## INSTRUCTIONS TO FOLLOW
If a line of the records holds the word "will", copy it out.

## INFORMATION SHOWN
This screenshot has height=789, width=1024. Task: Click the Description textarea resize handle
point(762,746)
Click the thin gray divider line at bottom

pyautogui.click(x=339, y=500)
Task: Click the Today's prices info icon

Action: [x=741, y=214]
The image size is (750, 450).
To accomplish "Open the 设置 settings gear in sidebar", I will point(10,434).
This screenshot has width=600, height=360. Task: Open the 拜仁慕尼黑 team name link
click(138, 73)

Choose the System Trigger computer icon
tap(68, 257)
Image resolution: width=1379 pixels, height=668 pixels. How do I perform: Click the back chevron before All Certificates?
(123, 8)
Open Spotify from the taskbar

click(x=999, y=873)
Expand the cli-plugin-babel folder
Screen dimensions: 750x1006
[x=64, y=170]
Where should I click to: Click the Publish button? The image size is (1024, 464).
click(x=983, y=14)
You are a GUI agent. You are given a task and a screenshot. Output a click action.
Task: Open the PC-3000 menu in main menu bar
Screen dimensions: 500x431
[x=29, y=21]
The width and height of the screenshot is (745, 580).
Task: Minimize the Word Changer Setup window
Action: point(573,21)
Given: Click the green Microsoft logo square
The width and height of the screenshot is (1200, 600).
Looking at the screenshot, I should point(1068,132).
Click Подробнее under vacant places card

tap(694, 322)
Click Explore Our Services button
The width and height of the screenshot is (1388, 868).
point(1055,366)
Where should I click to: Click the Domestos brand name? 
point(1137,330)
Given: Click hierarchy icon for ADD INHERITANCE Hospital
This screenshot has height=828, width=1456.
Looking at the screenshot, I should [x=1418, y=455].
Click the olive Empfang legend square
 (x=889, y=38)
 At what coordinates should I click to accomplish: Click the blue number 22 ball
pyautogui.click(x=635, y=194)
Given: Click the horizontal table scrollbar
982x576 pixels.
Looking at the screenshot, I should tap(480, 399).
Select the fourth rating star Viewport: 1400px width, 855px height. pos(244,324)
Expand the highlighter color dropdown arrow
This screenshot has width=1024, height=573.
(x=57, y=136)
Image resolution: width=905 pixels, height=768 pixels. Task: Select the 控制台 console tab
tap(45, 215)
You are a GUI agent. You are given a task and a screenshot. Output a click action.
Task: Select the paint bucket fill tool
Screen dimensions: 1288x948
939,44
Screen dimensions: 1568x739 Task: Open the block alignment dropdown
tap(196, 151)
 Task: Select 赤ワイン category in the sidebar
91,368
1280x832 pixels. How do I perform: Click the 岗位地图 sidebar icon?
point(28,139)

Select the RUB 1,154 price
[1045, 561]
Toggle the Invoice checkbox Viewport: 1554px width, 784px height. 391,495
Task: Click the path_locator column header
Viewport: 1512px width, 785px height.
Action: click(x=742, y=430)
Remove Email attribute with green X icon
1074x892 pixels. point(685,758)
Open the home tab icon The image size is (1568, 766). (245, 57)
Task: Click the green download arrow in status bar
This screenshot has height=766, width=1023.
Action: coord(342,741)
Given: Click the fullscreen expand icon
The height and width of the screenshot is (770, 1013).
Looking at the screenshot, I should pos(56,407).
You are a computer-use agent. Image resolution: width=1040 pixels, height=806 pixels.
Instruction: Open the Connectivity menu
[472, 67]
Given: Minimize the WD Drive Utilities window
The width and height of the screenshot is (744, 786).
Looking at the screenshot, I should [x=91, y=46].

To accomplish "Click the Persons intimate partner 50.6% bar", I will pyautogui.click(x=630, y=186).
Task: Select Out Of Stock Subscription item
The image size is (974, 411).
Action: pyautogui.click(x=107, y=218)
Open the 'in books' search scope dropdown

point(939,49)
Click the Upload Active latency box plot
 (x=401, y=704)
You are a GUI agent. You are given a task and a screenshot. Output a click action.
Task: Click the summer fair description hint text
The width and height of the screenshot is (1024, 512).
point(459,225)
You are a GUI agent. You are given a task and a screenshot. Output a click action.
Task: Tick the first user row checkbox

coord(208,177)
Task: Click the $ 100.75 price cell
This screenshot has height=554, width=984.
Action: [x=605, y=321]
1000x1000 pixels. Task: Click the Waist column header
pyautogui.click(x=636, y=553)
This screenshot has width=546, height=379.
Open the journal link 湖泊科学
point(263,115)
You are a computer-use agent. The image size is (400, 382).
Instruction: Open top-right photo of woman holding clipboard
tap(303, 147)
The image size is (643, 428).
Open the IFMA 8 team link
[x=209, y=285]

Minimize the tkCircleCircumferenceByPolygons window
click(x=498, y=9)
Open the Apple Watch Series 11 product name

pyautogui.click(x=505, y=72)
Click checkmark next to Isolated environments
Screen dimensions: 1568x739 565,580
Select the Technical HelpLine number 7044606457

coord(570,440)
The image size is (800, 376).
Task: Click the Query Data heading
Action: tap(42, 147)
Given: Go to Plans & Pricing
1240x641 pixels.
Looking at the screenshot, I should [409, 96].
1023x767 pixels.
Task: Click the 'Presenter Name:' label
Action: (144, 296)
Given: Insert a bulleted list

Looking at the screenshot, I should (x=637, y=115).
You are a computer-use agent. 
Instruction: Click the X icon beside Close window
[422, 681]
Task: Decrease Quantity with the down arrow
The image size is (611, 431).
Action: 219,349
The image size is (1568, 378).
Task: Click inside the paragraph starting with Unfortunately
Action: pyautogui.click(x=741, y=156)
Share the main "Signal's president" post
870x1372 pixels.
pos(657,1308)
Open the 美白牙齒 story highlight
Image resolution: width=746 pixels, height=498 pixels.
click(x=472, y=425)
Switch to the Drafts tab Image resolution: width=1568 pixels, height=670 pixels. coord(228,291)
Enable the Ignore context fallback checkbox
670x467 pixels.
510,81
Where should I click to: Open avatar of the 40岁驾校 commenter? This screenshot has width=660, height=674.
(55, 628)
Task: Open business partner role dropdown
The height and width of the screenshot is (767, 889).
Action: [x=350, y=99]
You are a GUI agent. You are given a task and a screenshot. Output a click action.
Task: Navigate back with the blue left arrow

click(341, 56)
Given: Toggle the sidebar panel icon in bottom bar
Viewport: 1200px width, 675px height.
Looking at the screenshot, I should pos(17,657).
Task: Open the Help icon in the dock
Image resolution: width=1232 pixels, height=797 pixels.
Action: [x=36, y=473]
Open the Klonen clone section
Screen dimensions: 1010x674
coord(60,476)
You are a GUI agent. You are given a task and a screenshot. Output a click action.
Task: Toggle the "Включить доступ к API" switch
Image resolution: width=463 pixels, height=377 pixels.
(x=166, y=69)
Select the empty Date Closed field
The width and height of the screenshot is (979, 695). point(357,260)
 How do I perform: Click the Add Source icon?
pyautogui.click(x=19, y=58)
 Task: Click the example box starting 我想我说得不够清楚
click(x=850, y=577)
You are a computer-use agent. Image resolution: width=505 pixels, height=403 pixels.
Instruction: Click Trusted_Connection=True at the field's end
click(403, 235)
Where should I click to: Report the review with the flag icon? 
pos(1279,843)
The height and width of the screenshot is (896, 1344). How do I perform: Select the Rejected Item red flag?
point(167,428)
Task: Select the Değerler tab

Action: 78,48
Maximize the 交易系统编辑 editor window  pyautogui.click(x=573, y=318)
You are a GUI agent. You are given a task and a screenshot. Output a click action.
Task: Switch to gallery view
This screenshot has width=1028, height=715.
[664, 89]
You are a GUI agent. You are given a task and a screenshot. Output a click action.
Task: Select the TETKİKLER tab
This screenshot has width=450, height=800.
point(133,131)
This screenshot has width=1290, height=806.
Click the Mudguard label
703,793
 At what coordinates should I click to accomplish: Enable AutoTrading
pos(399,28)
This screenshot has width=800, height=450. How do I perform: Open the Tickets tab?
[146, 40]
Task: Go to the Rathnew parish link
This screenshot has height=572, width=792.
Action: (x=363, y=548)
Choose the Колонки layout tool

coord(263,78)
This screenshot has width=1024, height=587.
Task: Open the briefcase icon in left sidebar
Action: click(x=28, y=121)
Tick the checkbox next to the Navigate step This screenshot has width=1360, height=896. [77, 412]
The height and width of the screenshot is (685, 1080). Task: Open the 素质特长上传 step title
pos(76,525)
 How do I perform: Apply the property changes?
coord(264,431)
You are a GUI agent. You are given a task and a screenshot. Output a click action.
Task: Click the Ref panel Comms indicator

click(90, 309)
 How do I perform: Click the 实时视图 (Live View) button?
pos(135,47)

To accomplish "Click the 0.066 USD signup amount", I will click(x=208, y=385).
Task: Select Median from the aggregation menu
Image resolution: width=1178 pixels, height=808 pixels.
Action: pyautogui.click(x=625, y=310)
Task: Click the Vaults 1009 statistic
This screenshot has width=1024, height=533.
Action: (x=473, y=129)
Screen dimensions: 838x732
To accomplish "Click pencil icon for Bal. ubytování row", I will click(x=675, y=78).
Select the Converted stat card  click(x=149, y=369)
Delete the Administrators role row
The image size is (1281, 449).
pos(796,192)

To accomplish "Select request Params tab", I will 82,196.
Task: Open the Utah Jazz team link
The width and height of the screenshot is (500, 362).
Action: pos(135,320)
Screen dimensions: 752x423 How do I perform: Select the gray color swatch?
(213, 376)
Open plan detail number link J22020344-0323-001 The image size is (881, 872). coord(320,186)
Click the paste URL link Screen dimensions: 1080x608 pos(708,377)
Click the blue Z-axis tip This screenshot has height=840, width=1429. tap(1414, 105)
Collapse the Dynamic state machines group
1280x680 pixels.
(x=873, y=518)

## RESULT BELOW
To accomplish "Open the 设置 settings gear in sidebar", I will point(10,434).
To accomplish "Click the Persons intimate partner 50.6% bar", I will pyautogui.click(x=630, y=186).
To accomplish "Click the 0.066 USD signup amount", I will click(x=208, y=385).
To accomplish "Click pencil icon for Bal. ubytování row", I will click(x=675, y=78).
To accomplish "Select request Params tab", I will 82,196.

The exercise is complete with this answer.